-- Information follows --

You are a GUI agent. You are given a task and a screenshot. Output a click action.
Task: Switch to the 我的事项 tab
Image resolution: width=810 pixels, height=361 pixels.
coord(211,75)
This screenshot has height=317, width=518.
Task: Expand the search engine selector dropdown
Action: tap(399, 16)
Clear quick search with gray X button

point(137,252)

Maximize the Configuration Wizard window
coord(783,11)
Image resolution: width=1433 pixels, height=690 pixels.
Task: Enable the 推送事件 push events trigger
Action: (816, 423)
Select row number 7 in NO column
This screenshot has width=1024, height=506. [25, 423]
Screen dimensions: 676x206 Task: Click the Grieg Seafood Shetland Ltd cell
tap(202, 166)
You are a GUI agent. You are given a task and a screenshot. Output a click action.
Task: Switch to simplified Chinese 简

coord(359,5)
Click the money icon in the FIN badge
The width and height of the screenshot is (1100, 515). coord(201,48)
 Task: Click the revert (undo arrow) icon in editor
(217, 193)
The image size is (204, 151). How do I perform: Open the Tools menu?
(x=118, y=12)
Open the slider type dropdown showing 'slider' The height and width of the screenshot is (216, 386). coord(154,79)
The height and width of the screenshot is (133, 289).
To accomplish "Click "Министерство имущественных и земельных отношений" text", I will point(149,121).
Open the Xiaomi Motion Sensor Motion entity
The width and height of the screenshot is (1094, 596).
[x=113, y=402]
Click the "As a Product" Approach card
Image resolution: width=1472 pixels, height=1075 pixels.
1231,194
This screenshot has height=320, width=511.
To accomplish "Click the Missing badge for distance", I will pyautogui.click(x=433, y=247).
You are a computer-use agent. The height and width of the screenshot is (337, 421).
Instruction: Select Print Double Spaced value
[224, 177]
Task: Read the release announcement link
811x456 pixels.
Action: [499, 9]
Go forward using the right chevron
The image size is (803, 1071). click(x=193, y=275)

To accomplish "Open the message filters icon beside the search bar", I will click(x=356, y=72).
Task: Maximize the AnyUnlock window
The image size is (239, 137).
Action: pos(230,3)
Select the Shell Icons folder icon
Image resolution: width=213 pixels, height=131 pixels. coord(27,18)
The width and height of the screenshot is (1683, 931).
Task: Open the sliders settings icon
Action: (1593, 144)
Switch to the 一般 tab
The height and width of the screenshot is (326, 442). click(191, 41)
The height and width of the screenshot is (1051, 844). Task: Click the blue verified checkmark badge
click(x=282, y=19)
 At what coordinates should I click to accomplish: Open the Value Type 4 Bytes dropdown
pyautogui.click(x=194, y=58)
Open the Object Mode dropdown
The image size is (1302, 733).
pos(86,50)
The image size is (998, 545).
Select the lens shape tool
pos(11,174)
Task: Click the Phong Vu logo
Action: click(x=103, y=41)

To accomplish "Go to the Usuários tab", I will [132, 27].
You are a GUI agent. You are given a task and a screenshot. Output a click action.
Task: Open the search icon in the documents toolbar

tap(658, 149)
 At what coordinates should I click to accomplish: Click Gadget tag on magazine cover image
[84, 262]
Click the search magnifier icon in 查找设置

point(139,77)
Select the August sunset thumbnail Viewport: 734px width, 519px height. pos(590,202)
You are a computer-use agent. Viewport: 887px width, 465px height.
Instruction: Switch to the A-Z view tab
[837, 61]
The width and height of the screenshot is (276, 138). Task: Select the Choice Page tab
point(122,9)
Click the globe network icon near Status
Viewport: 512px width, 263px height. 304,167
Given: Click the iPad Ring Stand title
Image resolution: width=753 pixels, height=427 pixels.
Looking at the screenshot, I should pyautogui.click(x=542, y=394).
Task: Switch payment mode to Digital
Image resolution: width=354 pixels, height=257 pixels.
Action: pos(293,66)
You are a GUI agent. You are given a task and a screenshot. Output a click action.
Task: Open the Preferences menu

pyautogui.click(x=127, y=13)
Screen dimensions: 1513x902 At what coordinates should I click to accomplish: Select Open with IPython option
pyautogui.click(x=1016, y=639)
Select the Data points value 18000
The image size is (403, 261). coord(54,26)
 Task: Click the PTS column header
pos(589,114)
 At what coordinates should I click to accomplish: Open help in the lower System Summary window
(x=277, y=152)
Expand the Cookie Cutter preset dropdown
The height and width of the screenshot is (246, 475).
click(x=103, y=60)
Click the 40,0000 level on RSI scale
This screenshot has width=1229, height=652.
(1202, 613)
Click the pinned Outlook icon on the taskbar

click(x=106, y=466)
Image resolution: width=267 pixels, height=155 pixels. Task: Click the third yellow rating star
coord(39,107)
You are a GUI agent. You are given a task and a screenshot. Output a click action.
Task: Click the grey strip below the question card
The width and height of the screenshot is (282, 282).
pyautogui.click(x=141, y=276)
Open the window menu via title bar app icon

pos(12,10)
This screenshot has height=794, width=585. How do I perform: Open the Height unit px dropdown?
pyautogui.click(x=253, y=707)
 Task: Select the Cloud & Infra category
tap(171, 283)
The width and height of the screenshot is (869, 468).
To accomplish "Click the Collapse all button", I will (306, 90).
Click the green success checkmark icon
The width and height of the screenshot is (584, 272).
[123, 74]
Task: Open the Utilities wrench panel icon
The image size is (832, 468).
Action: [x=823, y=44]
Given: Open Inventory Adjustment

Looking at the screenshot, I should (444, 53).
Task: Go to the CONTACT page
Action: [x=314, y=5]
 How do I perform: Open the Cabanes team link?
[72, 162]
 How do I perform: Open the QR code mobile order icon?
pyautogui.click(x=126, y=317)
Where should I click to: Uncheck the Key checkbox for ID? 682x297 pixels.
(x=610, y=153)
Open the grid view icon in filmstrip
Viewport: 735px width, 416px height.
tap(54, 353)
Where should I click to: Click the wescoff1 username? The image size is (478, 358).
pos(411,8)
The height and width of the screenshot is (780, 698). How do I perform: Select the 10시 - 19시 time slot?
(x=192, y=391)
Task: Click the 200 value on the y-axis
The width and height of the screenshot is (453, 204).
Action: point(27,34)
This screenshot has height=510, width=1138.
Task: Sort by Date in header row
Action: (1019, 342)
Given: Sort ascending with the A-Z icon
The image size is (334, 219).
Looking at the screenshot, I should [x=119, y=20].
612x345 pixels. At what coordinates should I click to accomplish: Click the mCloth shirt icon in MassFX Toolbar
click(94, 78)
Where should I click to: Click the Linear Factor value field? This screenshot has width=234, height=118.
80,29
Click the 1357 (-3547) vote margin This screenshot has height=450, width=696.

-- Information concluded --

Looking at the data above, state how many of its lines contain the word "computer", and give nothing but that number.

2